L'Usine, c'est le théâtre de tout un tas d'événements qui n'ont pas grand chose à voir les uns avec les autres, et qui nous donnent vie, à nous sa faune.
Tu as vu que je peux parler de l'Usine comme si c'était le bagne, ou la mine, faire croire que rien n'a changé, prétendre que je pourrais moi établir un tel lien, et ainsi me plaire à présenter ce monde comme un piège, une prison. Je pourrais reprendre la lecture du Germinal de Zola et faire en sorte d'y trouver des rapprochements, tu te souviens peut-être de cette métaphore de la bouche de la mine qui avale les mineurs et les broie dans son estomac. Faire pareil avec mon Usine. Mais ce ne pourrait pas être juste si je ne prenais pas la précaution de montrer qu'au coeur de ce monde, et dans la position que j'y occupe, il y a le plaisir. Voilà la vérité que je ne peux éviter, et même si je découvre que moi aussi ici, comme tout le monde partout ailleurs, je suis un exploité.

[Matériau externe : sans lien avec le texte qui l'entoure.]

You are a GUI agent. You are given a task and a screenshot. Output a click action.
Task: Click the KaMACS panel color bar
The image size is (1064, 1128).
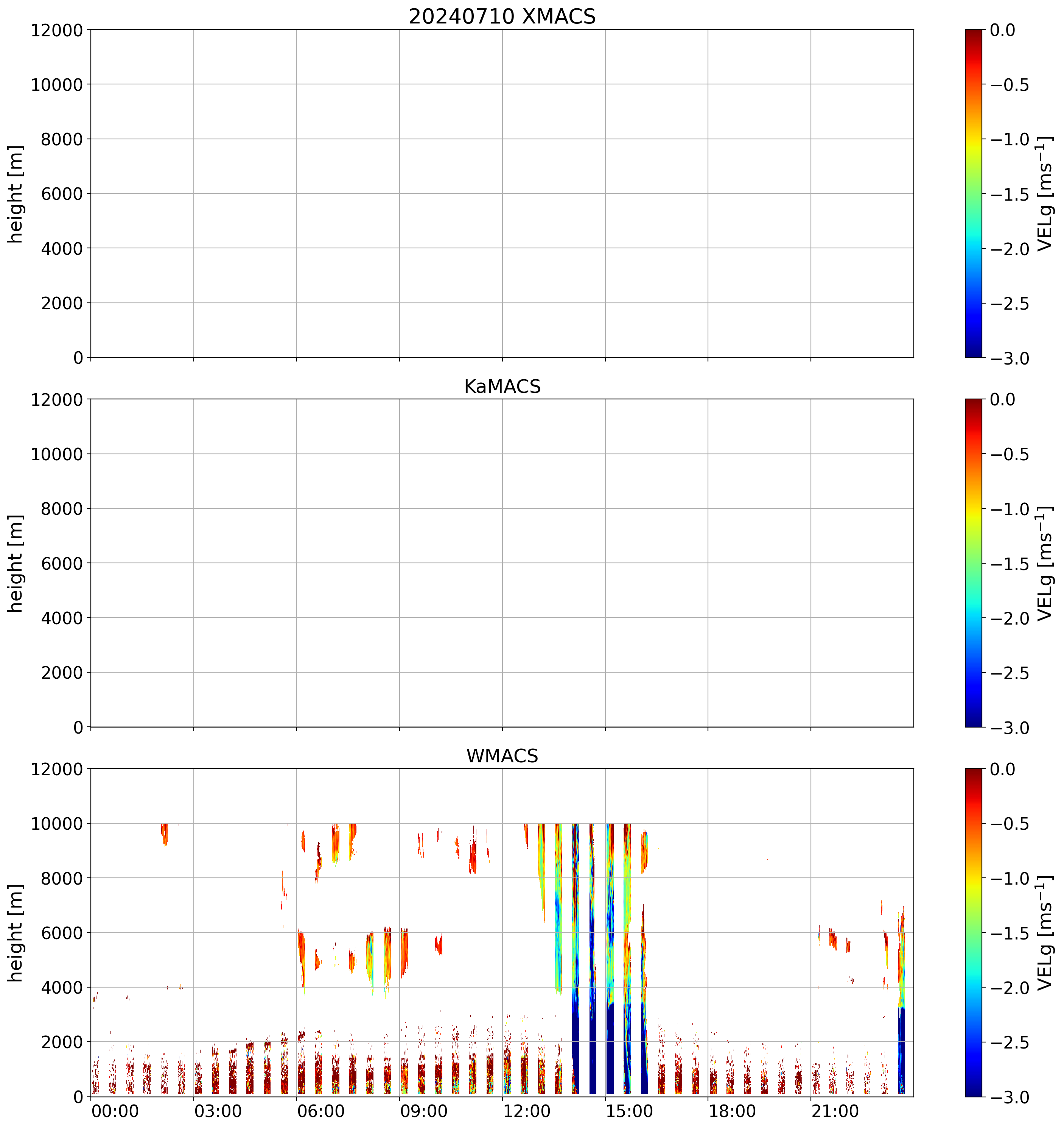click(x=973, y=563)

Eh bien, ça me trottait dans la tête depuis quelques jours, une histoire par rapport au contrat que j'ai signé pour réaliser ce projet. Cette histoire, c'est celle de mon droit d'auteur. Dans mon contrat, il n'est pas prévu que je touche des droits d'auteur pour l'oeuvre que je m'apprête à réaliser, et qui sera consultée vraisemblablement par des millions de personnes. Jusqu'ici ce n'était pas un problème pour moi, j'étais content du salaire que j'avais négocié, je me disais que mon droit d'auteur, qui plus est sur Internet, je m'en occuperais plus tard, que d'abord j'allais faire mes preuves avec ce contrat-là, et ensuite, réfléchir. Mais depuis, j'ai appris que R* envisage d'utiliser ce travail dans de très nombreux pays, tel quel. Et en effet, sur mon contrat, il est indiqué texto :
le droit d'établir et/ou de faire établir toutes versions du vidéo programme interactif tant française qu'étrangères ainsi que tous doublages et sous-titrages en toutes langues ;
My fellow, anywhere you stay, just know that maybe someday you will enjoy my best work without any copyright retribution for me. Please don't laugh at me. I won't do it anymore.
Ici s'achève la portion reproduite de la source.